Effective October 1, 2011 Connecticut joins Maryland, Illinois, Hawaii, Washington, and Oregon as states that have banned the blanket use of employment credit reports as a tool in the hiring process. I think this will be a growing trend with other states. We really should not be surprised that states are beginning to ban or significantly restrict the use of employment credit reports. There has been a lot of misuse of credit information in the hiring process. The background screening industry has not done enough to educate our clients about the proper use of credit information.
The use of credit information, just like criminal records checks, should be based on a business necessity. Every single time I have an employer indicate they want to use employment credit reports, I ask the following questions (yes, I often convince the employer to spend less money with us but it protects them and their applicants):
- Do we have a business necessity? Probably if you are hiring a CFO; probably not if you are hiring a custodian. Credit reports should not be used as a blanket screening tool.
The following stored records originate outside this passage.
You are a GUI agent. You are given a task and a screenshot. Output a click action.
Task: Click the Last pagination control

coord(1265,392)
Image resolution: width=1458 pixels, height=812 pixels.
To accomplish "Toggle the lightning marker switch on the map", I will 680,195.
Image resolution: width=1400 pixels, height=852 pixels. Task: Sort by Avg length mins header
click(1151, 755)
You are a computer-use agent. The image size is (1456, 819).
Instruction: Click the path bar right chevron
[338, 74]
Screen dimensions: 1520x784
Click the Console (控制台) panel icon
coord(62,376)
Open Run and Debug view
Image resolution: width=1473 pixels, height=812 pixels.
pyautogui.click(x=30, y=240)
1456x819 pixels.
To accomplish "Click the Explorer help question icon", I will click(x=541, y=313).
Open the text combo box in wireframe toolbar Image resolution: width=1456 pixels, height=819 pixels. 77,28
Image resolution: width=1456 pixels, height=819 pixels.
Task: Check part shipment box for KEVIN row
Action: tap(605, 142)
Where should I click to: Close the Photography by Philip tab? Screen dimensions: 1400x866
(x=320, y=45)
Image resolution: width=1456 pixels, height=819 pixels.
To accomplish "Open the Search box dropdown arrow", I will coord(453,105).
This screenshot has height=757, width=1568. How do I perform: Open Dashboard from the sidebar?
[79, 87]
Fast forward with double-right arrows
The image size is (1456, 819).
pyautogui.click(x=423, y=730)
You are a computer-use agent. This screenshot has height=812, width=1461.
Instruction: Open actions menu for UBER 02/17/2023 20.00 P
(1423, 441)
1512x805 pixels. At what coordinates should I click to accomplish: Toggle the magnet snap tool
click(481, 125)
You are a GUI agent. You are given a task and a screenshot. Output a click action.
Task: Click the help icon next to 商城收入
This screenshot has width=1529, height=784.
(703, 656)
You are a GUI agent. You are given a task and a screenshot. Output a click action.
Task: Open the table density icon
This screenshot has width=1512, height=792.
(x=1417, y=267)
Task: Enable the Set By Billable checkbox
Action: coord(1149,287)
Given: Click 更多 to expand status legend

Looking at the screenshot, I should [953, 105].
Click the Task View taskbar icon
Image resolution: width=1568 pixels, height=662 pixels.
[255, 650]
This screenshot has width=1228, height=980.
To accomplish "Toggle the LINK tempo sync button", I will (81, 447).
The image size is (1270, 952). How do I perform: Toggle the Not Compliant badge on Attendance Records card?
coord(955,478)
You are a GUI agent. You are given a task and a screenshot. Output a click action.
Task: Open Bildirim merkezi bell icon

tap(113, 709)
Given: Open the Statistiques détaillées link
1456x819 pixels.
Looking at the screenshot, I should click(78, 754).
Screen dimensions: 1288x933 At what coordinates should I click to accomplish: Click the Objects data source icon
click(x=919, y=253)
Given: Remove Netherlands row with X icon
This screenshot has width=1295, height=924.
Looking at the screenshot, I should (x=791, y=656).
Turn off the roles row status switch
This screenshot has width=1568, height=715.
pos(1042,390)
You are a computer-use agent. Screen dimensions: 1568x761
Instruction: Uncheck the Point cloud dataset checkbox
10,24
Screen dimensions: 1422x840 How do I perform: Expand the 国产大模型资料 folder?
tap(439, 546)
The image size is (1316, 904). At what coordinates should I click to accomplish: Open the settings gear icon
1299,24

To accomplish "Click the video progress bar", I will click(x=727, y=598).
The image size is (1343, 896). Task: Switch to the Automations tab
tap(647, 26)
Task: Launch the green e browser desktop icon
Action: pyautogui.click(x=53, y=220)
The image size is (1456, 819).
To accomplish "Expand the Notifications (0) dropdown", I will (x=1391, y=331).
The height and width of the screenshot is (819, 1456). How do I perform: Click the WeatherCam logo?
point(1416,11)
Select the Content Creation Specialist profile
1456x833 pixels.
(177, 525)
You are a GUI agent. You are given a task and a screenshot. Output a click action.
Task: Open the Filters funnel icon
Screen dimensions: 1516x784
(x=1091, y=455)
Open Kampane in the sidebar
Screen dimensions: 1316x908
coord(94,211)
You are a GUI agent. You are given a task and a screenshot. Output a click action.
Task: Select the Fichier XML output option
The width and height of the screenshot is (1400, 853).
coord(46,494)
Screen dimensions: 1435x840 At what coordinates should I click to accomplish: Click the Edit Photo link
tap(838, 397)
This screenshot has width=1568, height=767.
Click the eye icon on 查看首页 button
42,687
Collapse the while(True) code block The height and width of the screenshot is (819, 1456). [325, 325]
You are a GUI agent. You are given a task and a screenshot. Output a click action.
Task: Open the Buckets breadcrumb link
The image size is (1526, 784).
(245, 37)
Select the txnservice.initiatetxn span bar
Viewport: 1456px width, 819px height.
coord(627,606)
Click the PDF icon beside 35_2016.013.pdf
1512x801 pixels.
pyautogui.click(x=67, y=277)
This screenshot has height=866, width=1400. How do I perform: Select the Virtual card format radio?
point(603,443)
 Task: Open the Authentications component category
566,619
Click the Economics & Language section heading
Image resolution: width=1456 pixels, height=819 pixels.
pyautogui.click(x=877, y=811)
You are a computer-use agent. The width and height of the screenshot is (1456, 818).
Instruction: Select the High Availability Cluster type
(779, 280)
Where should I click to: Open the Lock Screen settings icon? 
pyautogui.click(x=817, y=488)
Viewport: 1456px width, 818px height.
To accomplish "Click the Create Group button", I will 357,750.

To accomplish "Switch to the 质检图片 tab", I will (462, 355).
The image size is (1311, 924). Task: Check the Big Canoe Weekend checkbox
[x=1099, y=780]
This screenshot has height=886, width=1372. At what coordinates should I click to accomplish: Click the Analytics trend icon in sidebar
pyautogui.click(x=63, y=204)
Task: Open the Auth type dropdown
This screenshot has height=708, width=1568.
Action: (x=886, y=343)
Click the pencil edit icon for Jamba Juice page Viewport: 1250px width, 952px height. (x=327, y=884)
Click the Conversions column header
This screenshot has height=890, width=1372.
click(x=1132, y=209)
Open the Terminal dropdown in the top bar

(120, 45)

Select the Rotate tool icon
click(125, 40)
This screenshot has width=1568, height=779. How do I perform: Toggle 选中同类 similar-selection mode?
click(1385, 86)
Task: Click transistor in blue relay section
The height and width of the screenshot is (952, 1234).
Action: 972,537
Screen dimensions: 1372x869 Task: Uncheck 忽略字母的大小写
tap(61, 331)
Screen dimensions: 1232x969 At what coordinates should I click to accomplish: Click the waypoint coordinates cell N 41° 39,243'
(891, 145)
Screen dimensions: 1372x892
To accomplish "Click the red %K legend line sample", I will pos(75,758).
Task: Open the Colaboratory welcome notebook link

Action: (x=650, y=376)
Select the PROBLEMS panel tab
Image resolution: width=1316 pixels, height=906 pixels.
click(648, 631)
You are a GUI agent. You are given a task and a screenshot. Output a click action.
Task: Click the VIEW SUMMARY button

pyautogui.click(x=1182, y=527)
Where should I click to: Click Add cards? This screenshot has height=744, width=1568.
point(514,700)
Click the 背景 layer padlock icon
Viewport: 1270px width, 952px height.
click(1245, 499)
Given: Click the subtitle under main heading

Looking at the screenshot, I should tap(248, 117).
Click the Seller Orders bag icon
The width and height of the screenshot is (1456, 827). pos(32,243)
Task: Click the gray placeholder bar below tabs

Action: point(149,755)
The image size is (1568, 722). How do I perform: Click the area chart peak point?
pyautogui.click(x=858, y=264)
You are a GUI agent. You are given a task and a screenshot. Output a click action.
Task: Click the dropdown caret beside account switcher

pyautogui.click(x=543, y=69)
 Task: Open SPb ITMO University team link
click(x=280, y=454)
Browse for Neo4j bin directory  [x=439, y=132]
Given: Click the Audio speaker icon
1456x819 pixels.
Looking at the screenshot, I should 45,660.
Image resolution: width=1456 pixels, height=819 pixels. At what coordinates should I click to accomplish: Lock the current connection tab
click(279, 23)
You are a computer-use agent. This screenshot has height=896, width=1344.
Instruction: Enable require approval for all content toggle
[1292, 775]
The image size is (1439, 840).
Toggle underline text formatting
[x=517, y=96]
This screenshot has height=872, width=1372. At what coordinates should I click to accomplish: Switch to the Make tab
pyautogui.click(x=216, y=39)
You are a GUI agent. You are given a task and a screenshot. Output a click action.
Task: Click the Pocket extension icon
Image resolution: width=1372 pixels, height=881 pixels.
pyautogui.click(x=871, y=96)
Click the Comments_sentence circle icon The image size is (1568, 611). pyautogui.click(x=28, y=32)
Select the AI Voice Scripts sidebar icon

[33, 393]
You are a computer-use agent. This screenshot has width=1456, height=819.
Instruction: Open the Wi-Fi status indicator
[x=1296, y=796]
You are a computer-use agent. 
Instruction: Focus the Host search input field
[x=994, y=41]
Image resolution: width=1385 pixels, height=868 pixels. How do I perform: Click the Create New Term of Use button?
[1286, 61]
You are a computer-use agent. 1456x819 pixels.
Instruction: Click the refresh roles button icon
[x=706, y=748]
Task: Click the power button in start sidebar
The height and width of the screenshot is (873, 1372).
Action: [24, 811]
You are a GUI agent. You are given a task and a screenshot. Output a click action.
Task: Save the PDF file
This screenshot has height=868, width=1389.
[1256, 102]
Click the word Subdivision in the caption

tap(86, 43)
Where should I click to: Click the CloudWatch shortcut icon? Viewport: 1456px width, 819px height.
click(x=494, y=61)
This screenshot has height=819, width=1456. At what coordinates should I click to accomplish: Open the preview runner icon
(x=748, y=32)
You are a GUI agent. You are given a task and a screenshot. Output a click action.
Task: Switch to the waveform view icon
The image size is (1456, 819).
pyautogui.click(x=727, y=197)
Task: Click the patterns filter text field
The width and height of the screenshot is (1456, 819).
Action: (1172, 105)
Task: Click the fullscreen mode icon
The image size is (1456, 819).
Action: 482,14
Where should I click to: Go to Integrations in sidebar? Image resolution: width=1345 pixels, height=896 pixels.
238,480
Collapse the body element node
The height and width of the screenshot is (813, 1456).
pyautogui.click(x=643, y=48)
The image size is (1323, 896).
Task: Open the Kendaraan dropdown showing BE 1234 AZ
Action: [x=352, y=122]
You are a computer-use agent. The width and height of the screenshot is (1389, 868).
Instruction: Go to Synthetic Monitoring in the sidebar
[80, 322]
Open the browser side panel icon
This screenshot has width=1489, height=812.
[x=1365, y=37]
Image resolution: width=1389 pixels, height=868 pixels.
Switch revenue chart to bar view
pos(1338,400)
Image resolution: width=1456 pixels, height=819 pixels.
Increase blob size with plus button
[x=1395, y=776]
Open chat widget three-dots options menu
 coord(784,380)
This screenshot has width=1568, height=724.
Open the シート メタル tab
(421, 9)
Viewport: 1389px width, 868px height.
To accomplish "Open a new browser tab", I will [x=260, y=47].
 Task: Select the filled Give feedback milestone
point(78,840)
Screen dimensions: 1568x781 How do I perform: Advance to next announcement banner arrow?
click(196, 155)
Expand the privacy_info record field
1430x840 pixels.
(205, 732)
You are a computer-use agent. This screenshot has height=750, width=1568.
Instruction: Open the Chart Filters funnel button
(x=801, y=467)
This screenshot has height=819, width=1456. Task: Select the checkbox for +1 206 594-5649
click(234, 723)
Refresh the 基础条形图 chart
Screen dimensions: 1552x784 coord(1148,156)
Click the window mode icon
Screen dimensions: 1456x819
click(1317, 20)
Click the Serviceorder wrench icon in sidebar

- What is it in a credit file that would cause you to decline employment? Many Americans, like our government, have a poor credit rating and high revolving debt so is that alone an indication they will be a bad hire? Not necessarily.
- Do you understand that credit reports contain lots of errors? The three credit bureaus can have distinctly different information on an applicant. Per the FACT Act, I check my credit reports once a year. Thank goodness because a few years ago I found a collections that belonged to another person with the same name.
My goal is not to dissuade our clients or potential clients from using employment credit reports. However, I do want them to understand they must be responsible in using credit information.
Once you have made the decision to access financial information for certain positions, you need to understand the key differences between a full credit report and an employment credit report. A full credit report should NEVER be used as a tool in the hiring process. Federal law allows for a modified version of a credit report to be used for employment purposes.
Here are the main differences. Employment credit reports:
- Do not contain a credit score which is a credit lending model not an employment scoring model.
- Remove account numbers
- Remove year of birth
- Remove references to your spouse
The bottom line is the use of employment credit reports can be an extremely important and a critical tool in the hiring process. It does require a well articulated policy.